La pregunta la persiguió durante días. Comenzó a notar señales: cómo cada potencial pareja era medida contra un recuerdo cada vez más borroso, cómo cada nueva conexión era saboteada por una lealtad a un adolescente que ya no existía, ni siquiera en la memoria de Miguel.

Una tarde de lluvia, mientras reorganizaba su biblioteca (ordenada por fechas de despedida: los libros que Miguel le había prestado ocupaban el estante más alto), encontró su viejo diario. Lo abrió en una página al azar:

"Hoy M. me dijo que seríamos eternos. Le creo. Le creo. Le creo."

La letra temblorosa de su yo adolescente la golpeó como un espejo inesperado. ¿Cuántos "eternos" cabían en una vida? ¿Y si la eternidad no era más que una promesa de adolescentes, tan verdadera como pasajera?
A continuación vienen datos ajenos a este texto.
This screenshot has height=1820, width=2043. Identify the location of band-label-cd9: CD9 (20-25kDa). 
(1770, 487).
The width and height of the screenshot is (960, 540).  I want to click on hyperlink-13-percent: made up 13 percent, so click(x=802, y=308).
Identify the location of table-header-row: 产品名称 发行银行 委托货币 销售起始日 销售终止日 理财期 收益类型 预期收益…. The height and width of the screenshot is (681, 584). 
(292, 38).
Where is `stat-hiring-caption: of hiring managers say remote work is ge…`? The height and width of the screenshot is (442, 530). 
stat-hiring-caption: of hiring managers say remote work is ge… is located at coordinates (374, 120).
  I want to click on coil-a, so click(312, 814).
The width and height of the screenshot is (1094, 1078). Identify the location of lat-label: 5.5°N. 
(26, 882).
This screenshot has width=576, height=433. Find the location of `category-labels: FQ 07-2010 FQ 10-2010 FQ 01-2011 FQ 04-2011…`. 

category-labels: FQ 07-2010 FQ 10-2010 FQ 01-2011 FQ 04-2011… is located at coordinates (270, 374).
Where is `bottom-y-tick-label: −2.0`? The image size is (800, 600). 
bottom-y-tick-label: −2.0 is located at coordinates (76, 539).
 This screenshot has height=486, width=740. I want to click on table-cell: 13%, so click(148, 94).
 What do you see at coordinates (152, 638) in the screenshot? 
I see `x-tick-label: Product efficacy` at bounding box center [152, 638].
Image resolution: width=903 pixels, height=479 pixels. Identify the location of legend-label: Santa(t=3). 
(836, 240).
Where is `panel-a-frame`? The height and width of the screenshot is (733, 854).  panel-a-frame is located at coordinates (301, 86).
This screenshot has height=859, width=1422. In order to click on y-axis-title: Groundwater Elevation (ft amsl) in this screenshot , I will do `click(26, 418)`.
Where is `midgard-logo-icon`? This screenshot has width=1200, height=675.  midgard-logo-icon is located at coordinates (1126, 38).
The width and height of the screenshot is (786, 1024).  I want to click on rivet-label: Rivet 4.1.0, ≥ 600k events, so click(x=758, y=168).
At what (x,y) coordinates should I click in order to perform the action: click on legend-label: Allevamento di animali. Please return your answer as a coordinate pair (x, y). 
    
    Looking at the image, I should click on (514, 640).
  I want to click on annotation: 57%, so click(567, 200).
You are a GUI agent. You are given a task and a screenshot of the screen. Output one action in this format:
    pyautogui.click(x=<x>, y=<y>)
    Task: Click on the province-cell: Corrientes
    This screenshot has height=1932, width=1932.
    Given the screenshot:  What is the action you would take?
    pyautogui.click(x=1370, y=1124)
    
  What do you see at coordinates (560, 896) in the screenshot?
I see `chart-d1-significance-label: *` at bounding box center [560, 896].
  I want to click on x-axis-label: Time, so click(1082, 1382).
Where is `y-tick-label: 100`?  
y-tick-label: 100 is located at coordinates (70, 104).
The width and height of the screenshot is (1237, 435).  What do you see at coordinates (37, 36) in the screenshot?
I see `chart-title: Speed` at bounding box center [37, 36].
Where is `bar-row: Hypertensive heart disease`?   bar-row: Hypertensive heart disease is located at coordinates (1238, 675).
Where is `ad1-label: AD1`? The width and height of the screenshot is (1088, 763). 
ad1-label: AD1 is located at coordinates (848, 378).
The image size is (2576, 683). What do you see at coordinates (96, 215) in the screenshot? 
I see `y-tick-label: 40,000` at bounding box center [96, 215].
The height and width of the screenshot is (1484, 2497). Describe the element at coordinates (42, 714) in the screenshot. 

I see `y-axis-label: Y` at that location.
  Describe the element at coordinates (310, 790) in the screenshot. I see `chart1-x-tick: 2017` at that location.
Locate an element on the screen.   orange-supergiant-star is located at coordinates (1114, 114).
Esa noche, por primera vez en décadas, Elena se permitió dudar. No de Miguel, ni del amor que habían compartido, sino de la historia que había tejido alrededor de esa pérdida. ¿Y si su fidelidad no era al amor sino al dolor de perderlo?

En su próxima cita a ciegas, pidió vino tinto en lugar de blanco (el favorito de Miguel). Una pequeña rebeldía. El hombre frente a ella tenía una risa horrible y una bondad en los ojos que la desconcertó. No hubo química, pero por primera vez en mucho tiempo, la sombra de Miguel no ocupaba la tercera silla.

Cuando llegó a casa, movió los libros de Miguel al estante más bajo. No los descartó - algunas memorias merecen un lugar en nuestras bibliotecas. Pero tal vez no necesitaban la mejor vista.

En su diario, escribió con una sonrisa: "Hoy aprendí que la eternidad de los dieciséis años dura exactamente veinticuatro años, tres meses y dieciséis días. Mañana, quizás, empiece una nueva forma de medir el tiempo."

Y por primera vez en décadas, dejó una página en blanco después, como quien abre una ventana en una casa que por fin se atreve a renovar.